• [WORK REQUEST]
Two lines in the listing below mark the span: one contains "Task: Click the dash size -20 cell" and one contains "Task: Click the Reset to Upscaled button". Reproduce both of them and everything between, exactly.

• [DATA IN THIS EXERCISE]
──────────────────────────────

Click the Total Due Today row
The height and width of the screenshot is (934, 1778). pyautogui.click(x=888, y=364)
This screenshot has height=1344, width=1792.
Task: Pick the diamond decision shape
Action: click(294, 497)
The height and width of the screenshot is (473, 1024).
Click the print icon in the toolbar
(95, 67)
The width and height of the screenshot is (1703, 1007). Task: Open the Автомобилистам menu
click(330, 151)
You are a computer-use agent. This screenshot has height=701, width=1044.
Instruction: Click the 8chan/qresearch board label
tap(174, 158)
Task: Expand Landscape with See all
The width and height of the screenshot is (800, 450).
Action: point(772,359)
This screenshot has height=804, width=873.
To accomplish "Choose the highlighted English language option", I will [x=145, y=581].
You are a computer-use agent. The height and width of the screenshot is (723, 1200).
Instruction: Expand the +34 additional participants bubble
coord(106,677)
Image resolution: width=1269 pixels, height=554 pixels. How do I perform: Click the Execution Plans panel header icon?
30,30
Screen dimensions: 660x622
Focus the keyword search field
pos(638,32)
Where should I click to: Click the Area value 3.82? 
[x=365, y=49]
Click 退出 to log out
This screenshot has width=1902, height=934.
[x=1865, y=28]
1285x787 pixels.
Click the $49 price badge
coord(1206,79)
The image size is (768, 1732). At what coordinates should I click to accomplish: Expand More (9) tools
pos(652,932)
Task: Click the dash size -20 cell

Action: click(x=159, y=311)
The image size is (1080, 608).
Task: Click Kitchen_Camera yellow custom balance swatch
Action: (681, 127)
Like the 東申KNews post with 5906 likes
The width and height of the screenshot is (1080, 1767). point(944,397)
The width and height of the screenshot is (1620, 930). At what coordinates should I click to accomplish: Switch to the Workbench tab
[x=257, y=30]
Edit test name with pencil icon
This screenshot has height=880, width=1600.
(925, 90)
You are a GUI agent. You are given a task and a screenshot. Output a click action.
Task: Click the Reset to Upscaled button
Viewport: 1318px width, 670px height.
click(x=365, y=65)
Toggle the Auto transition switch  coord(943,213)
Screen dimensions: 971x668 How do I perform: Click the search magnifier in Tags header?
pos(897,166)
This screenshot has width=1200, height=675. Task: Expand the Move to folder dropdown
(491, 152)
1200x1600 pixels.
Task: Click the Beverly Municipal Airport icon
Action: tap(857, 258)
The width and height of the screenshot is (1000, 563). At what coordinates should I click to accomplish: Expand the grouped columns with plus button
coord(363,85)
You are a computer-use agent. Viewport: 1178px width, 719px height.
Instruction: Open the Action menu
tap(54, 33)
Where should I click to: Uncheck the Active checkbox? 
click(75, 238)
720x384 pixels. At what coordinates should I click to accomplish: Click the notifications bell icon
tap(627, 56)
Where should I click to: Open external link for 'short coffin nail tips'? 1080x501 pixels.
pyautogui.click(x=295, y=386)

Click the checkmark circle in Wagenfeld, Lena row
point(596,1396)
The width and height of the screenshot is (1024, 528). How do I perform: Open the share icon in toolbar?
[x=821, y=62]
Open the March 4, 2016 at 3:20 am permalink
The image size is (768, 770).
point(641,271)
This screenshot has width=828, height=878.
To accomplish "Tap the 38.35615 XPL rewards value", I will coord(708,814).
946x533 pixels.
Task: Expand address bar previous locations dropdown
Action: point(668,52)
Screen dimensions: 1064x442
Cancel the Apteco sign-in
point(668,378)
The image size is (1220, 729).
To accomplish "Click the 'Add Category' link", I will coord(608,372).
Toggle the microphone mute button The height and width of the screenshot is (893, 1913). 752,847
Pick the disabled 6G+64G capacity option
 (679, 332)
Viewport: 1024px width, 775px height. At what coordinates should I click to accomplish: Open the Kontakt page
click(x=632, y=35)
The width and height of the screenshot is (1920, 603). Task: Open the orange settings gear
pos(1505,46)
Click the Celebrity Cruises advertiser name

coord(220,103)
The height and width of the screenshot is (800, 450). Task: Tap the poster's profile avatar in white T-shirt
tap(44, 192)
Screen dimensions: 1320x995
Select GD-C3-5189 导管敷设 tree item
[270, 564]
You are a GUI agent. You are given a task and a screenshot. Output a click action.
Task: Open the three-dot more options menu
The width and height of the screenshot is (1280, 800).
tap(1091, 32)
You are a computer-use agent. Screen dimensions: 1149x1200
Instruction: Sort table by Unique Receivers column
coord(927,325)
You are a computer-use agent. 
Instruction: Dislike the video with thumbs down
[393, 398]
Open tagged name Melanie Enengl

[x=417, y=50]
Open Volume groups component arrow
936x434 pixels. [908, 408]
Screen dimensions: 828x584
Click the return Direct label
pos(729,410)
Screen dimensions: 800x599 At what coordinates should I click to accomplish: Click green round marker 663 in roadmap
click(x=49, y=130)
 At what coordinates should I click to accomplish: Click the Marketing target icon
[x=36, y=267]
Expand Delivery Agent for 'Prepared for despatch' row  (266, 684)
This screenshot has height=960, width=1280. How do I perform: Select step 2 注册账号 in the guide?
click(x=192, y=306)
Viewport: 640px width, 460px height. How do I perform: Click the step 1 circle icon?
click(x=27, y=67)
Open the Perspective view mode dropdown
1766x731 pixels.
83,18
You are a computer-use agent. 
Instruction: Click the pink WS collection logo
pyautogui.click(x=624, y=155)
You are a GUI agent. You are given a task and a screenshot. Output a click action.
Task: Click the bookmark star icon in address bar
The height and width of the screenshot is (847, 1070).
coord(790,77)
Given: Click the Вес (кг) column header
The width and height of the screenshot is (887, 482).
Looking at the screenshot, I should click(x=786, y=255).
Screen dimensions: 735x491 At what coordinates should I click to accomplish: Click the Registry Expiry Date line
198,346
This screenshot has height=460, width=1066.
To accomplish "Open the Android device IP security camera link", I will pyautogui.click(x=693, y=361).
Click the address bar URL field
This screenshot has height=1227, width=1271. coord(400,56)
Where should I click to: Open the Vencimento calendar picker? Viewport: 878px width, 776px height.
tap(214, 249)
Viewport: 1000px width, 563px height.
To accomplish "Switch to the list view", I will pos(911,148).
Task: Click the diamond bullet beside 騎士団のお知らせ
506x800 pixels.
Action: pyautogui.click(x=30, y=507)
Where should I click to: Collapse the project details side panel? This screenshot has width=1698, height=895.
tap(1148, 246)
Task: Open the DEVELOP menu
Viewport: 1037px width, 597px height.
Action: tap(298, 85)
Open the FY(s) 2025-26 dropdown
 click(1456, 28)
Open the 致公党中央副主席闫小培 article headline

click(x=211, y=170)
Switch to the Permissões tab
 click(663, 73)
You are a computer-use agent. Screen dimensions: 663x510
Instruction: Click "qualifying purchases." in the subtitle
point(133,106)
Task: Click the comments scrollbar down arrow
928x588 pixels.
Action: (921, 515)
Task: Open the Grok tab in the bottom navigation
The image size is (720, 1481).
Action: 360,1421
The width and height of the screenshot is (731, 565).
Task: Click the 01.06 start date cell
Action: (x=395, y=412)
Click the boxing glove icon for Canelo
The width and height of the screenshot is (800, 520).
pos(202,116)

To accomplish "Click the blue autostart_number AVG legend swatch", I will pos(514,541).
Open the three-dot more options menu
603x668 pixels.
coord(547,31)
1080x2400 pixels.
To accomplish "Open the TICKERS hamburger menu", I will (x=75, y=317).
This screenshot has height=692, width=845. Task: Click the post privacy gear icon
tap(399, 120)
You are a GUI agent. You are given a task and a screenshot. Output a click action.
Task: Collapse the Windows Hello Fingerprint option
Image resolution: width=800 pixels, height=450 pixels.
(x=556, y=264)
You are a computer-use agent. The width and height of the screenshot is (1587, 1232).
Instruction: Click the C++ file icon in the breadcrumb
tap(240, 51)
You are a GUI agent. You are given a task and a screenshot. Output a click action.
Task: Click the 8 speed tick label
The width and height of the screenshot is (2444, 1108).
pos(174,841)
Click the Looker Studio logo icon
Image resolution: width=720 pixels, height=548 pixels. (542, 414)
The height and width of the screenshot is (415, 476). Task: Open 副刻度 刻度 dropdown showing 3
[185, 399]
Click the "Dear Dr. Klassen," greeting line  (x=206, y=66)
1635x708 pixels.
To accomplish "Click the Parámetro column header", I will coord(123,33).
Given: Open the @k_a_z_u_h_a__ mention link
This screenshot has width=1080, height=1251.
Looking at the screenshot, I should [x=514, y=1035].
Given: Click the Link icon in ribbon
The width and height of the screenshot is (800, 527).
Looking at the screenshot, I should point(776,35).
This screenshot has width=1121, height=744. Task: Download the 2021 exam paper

──────────────────────────────

• [ANSWER FOR THIS EXERCISE]
Task: Click the dash size -20 cell

Action: click(x=159, y=311)
The image size is (1080, 608).
Task: Click Kitchen_Camera yellow custom balance swatch
Action: (681, 127)
Like the 東申KNews post with 5906 likes
The width and height of the screenshot is (1080, 1767). point(944,397)
The width and height of the screenshot is (1620, 930). At what coordinates should I click to accomplish: Switch to the Workbench tab
[x=257, y=30]
Edit test name with pencil icon
This screenshot has height=880, width=1600.
(925, 90)
You are a GUI agent. You are given a task and a screenshot. Output a click action.
Task: Click the Reset to Upscaled button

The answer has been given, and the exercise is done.